> TASK PROMPT
Would you return the entries below word for word?

> DATA EXTRACT

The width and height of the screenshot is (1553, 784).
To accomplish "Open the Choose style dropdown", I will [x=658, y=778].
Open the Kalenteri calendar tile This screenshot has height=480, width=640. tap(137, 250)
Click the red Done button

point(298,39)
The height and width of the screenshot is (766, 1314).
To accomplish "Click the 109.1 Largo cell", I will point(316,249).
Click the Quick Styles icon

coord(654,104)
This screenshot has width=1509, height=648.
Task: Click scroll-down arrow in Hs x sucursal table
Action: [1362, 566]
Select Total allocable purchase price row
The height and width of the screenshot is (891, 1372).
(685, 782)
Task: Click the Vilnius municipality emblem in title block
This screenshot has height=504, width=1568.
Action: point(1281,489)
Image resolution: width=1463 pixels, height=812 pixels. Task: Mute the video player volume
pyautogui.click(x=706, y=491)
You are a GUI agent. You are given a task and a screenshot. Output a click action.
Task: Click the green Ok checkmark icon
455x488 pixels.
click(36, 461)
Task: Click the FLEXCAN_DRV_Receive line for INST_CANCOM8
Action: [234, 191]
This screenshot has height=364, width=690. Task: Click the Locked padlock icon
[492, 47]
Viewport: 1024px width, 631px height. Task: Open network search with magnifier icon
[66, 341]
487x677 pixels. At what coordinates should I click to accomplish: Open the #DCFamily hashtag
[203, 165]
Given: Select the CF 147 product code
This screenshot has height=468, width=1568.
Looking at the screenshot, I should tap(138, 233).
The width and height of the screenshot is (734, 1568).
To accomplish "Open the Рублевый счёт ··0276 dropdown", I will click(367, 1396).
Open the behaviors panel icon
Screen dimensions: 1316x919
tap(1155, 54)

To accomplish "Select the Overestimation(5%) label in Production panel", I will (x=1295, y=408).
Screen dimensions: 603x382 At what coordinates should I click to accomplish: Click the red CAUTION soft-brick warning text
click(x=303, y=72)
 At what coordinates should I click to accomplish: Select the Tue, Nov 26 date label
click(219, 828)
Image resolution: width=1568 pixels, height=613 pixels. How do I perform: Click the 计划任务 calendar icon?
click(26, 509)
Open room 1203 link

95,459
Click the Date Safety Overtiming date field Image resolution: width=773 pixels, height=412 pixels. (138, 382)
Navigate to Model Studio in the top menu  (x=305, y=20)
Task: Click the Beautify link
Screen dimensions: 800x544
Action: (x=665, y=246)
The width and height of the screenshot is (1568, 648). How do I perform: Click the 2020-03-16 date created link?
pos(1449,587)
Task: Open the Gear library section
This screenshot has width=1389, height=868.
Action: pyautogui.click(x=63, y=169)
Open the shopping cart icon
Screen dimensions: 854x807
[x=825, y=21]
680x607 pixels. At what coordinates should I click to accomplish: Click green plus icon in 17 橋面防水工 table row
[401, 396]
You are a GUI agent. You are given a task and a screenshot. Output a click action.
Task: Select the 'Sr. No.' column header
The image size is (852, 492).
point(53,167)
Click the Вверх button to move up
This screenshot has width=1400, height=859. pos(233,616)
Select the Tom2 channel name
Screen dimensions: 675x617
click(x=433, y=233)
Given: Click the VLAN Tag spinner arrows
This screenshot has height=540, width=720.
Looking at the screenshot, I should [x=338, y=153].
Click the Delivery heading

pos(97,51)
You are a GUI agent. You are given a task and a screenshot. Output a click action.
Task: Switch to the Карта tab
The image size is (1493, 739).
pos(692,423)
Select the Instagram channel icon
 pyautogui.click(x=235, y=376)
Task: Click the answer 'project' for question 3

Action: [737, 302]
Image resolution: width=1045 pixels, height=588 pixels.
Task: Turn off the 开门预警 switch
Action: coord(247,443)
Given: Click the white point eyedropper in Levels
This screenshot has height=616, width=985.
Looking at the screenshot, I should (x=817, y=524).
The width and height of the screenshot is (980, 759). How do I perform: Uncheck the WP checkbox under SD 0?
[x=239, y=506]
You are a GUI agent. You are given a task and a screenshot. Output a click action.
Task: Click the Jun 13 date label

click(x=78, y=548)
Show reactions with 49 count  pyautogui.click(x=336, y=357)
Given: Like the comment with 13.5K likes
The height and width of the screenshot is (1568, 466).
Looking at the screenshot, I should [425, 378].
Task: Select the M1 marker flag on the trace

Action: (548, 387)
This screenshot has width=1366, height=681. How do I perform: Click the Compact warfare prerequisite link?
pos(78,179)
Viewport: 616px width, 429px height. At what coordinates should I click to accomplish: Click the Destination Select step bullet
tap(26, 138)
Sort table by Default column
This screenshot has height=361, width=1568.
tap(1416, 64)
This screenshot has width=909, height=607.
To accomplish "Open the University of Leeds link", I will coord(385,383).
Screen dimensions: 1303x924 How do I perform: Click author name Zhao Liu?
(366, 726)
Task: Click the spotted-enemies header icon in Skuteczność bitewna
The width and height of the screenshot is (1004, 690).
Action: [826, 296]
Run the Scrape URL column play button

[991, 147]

> ANSWER BELOW
The width and height of the screenshot is (1553, 784).
To accomplish "Open the Choose style dropdown", I will [x=658, y=778].
Open the Kalenteri calendar tile This screenshot has height=480, width=640. tap(137, 250)
Click the red Done button

point(298,39)
The height and width of the screenshot is (766, 1314).
To accomplish "Click the 109.1 Largo cell", I will point(316,249).
Click the Quick Styles icon

coord(654,104)
This screenshot has width=1509, height=648.
Task: Click scroll-down arrow in Hs x sucursal table
Action: [1362, 566]
Select Total allocable purchase price row
The height and width of the screenshot is (891, 1372).
(685, 782)
Task: Click the Vilnius municipality emblem in title block
This screenshot has height=504, width=1568.
Action: point(1281,489)
Image resolution: width=1463 pixels, height=812 pixels. Task: Mute the video player volume
pyautogui.click(x=706, y=491)
You are a GUI agent. You are given a task and a screenshot. Output a click action.
Task: Click the green Ok checkmark icon
455x488 pixels.
click(36, 461)
Task: Click the FLEXCAN_DRV_Receive line for INST_CANCOM8
Action: [234, 191]
This screenshot has height=364, width=690. Task: Click the Locked padlock icon
[492, 47]
Viewport: 1024px width, 631px height. Task: Open network search with magnifier icon
[66, 341]
487x677 pixels. At what coordinates should I click to accomplish: Open the #DCFamily hashtag
[203, 165]
Given: Select the CF 147 product code
This screenshot has height=468, width=1568.
Looking at the screenshot, I should tap(138, 233).
The width and height of the screenshot is (734, 1568).
To accomplish "Open the Рублевый счёт ··0276 dropdown", I will click(367, 1396).
Open the behaviors panel icon
Screen dimensions: 1316x919
tap(1155, 54)

To accomplish "Select the Overestimation(5%) label in Production panel", I will (x=1295, y=408).
Screen dimensions: 603x382 At what coordinates should I click to accomplish: Click the red CAUTION soft-brick warning text
click(x=303, y=72)
 At what coordinates should I click to accomplish: Select the Tue, Nov 26 date label
click(219, 828)
Image resolution: width=1568 pixels, height=613 pixels. How do I perform: Click the 计划任务 calendar icon?
click(26, 509)
Open room 1203 link

95,459
Click the Date Safety Overtiming date field Image resolution: width=773 pixels, height=412 pixels. (138, 382)
Navigate to Model Studio in the top menu  (x=305, y=20)
Task: Click the Beautify link
Screen dimensions: 800x544
Action: (x=665, y=246)
The width and height of the screenshot is (1568, 648). How do I perform: Click the 2020-03-16 date created link?
pos(1449,587)
Task: Open the Gear library section
This screenshot has width=1389, height=868.
Action: pyautogui.click(x=63, y=169)
Open the shopping cart icon
Screen dimensions: 854x807
[x=825, y=21]
680x607 pixels. At what coordinates should I click to accomplish: Click green plus icon in 17 橋面防水工 table row
[401, 396]
You are a GUI agent. You are given a task and a screenshot. Output a click action.
Task: Select the 'Sr. No.' column header
The image size is (852, 492).
point(53,167)
Click the Вверх button to move up
This screenshot has width=1400, height=859. pos(233,616)
Select the Tom2 channel name
Screen dimensions: 675x617
click(x=433, y=233)
Given: Click the VLAN Tag spinner arrows
This screenshot has height=540, width=720.
Looking at the screenshot, I should [x=338, y=153].
Click the Delivery heading

pos(97,51)
You are a GUI agent. You are given a task and a screenshot. Output a click action.
Task: Switch to the Карта tab
The image size is (1493, 739).
pos(692,423)
Select the Instagram channel icon
 pyautogui.click(x=235, y=376)
Task: Click the answer 'project' for question 3

Action: [737, 302]
Image resolution: width=1045 pixels, height=588 pixels.
Task: Turn off the 开门预警 switch
Action: coord(247,443)
Given: Click the white point eyedropper in Levels
This screenshot has height=616, width=985.
Looking at the screenshot, I should (x=817, y=524).
The width and height of the screenshot is (980, 759). How do I perform: Uncheck the WP checkbox under SD 0?
[x=239, y=506]
You are a GUI agent. You are given a task and a screenshot. Output a click action.
Task: Click the Jun 13 date label

click(x=78, y=548)
Show reactions with 49 count  pyautogui.click(x=336, y=357)
Given: Like the comment with 13.5K likes
The height and width of the screenshot is (1568, 466).
Looking at the screenshot, I should [425, 378].
Task: Select the M1 marker flag on the trace

Action: (548, 387)
This screenshot has width=1366, height=681. How do I perform: Click the Compact warfare prerequisite link?
pos(78,179)
Viewport: 616px width, 429px height. At what coordinates should I click to accomplish: Click the Destination Select step bullet
tap(26, 138)
Sort table by Default column
This screenshot has height=361, width=1568.
tap(1416, 64)
This screenshot has width=909, height=607.
To accomplish "Open the University of Leeds link", I will coord(385,383).
Screen dimensions: 1303x924 How do I perform: Click author name Zhao Liu?
(366, 726)
Task: Click the spotted-enemies header icon in Skuteczność bitewna
The width and height of the screenshot is (1004, 690).
Action: [826, 296]
Run the Scrape URL column play button

[991, 147]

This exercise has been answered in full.